_PROBLEM DESCRIPTION_
When the string "gear" is part of a line below, that line should be copied.

_DATASET EXCERPTS_
=-=-=

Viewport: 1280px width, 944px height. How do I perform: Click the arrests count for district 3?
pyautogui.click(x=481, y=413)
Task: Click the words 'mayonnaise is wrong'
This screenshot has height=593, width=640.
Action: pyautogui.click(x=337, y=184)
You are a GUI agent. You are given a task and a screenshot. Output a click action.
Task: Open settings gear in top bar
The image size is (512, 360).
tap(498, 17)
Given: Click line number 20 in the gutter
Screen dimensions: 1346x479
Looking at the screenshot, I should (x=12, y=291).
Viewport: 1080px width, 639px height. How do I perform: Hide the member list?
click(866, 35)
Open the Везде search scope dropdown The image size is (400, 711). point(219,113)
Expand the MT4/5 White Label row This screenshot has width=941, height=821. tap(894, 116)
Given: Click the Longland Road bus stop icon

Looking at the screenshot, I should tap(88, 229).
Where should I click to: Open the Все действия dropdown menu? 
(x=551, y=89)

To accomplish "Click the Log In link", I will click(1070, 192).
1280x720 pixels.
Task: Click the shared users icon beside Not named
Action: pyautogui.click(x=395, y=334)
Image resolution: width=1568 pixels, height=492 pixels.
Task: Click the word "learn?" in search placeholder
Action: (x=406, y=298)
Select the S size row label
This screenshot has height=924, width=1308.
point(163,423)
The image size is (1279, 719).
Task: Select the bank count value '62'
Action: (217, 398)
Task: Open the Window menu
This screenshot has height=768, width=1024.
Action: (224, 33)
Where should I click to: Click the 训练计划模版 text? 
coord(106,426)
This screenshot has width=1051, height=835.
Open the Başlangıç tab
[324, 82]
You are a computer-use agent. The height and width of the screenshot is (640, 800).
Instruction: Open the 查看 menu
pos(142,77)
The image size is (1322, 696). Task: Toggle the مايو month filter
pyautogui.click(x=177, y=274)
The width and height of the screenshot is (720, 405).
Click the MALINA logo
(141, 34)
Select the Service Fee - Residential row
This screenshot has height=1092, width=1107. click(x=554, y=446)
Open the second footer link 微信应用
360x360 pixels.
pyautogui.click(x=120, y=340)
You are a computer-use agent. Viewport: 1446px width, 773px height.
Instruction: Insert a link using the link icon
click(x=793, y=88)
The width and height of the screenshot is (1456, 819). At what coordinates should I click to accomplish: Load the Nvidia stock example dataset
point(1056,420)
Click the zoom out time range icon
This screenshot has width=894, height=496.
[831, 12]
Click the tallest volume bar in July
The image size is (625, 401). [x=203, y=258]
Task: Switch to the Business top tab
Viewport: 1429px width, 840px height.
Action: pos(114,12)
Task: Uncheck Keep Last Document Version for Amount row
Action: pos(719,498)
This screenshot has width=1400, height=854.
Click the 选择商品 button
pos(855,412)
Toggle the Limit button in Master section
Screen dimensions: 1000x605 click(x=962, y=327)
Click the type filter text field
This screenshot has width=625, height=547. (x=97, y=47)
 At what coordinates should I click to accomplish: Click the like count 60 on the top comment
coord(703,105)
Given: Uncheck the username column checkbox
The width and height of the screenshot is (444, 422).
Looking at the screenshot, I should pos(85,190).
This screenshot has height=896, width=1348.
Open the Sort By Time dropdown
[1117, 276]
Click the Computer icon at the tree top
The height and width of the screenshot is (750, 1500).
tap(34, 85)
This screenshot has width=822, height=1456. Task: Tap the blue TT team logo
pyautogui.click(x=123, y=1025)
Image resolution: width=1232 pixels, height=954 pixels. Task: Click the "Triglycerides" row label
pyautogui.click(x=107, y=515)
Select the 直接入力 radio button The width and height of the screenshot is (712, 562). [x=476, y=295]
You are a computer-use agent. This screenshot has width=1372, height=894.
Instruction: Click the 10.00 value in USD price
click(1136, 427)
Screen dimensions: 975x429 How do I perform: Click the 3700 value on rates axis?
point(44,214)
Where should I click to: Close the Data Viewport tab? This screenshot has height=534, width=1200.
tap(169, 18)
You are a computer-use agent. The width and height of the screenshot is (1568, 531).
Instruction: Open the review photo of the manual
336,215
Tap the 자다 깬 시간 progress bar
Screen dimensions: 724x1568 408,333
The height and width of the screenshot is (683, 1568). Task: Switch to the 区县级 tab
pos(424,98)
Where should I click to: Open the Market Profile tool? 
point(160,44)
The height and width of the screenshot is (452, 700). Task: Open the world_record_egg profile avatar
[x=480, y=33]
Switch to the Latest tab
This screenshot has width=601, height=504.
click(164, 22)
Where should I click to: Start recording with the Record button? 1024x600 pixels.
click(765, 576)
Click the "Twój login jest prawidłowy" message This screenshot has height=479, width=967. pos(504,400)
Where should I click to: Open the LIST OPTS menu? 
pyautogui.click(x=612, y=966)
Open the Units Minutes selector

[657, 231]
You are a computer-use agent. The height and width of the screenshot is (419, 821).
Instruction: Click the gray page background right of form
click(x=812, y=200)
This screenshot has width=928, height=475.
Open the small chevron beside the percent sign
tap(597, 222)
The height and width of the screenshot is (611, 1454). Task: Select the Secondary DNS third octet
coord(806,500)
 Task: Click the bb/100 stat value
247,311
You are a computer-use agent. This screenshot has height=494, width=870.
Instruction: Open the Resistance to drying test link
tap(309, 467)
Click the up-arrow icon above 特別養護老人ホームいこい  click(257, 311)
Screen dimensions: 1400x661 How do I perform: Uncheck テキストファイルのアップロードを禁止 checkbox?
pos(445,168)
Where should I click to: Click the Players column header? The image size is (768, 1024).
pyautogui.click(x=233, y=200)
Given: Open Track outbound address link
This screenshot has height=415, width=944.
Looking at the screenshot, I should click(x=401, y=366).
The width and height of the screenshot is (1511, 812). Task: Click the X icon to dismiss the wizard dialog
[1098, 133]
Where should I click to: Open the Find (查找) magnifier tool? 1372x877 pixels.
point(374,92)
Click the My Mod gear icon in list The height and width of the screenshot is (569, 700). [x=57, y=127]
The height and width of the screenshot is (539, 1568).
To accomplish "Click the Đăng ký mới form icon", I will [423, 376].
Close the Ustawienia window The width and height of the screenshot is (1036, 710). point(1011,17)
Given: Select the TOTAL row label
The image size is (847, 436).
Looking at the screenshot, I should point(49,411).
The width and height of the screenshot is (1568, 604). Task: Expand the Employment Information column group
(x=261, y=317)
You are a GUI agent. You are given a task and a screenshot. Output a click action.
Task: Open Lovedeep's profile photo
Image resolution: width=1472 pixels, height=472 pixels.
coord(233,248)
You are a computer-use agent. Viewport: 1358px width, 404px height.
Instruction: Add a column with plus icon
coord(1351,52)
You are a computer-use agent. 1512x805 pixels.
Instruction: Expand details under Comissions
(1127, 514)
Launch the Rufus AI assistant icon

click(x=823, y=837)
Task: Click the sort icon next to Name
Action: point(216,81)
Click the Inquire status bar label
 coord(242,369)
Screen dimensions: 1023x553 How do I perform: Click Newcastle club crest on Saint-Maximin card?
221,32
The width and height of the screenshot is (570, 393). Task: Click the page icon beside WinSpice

=-=-=

_RESPONSE BOX_
Task: Open settings gear in top bar
Click the My Mod gear icon in list The height and width of the screenshot is (569, 700). [x=57, y=127]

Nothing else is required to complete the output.